All of lore.kernel.org
 help / color / mirror / Atom feed
From: Daniel Gregory <daniel.gregory@bytedance.com>
To: Stanislaw Kardach <stanislaw.kardach@gmail.com>,
	Bruce Richardson <bruce.richardson@intel.com>
Cc: dev@dpdk.org, Liang Ma <liangma@bytedance.com>,
	Daniel Gregory <daniel.gregory@bytedance.com>,
	Punit Agrawal <punit.agrawal@bytedance.com>
Subject: [RFC PATCH] eal/riscv: add support for zawrs extension
Date: Thu,  2 May 2024 15:41:50 +0100	[thread overview]
Message-ID: <20240502144149.66446-1-daniel.gregory@bytedance.com> (raw)

The zawrs extension adds a pair of instructions that stall a core until
a memory location is written to. This patch uses one of them to
implement RISCV-specific versions of the rte_wait_until_equal_*
functions. This is potentially more energy efficient than the default
implementation that uses rte_pause/Zihintpause.

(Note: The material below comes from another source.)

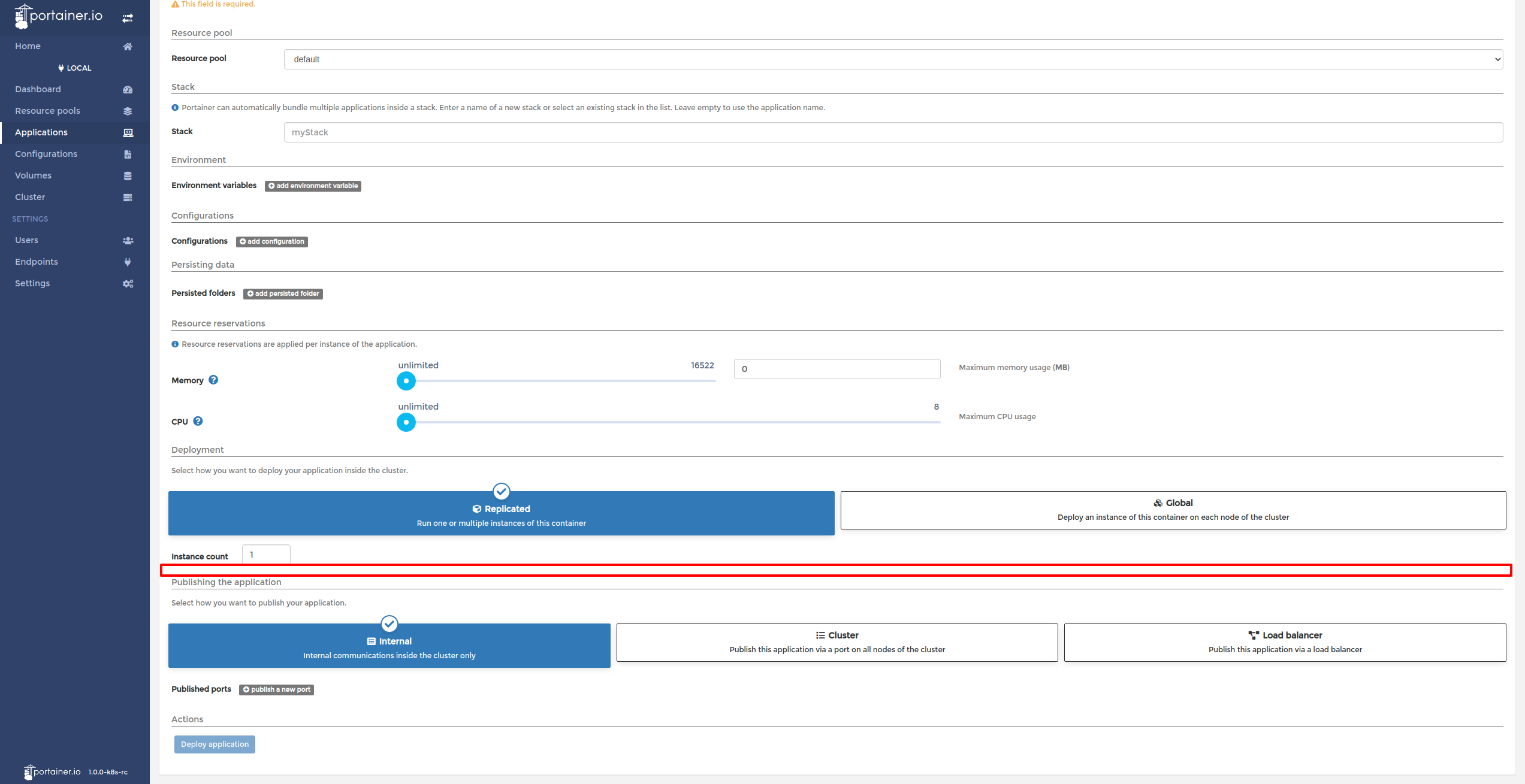
Task: Go to Users settings page
Action: 26,240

The technique works as follows:

* Create a reservation set containing the address we want to wait on
  using an atomic load (lr.dw)
* Call wrs.nto - this blocks until the reservation set is invalidated by
  someone else writing to that address
* Execution can also resume arbitrarily, so we still need to check
  whether a change occurred and loop if not

Due to RISC-V atomics only supporting naturally aligned word (32 bit)
and double word (64 bit) loads, I've used pointer rounding and bit
shifting to implement waiting on 16-bit values.

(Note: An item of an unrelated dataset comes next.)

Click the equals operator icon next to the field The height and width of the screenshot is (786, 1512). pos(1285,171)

This new functionality is controlled by a Meson flag that is disabled by
default.

Signed-off-by: Daniel Gregory <daniel.gregory@bytedance.com>
Suggested-by: Punit Agrawal <punit.agrawal@bytedance.com>
---

Posting as an RFC to get early feedback and enable testing by others
with Zawrs-enabled hardware. Whilst I have been able to test it compiles
& passes tests using QEMU, I am waiting on some Zawrs-enabled hardware
to become available before I carry out performance tests.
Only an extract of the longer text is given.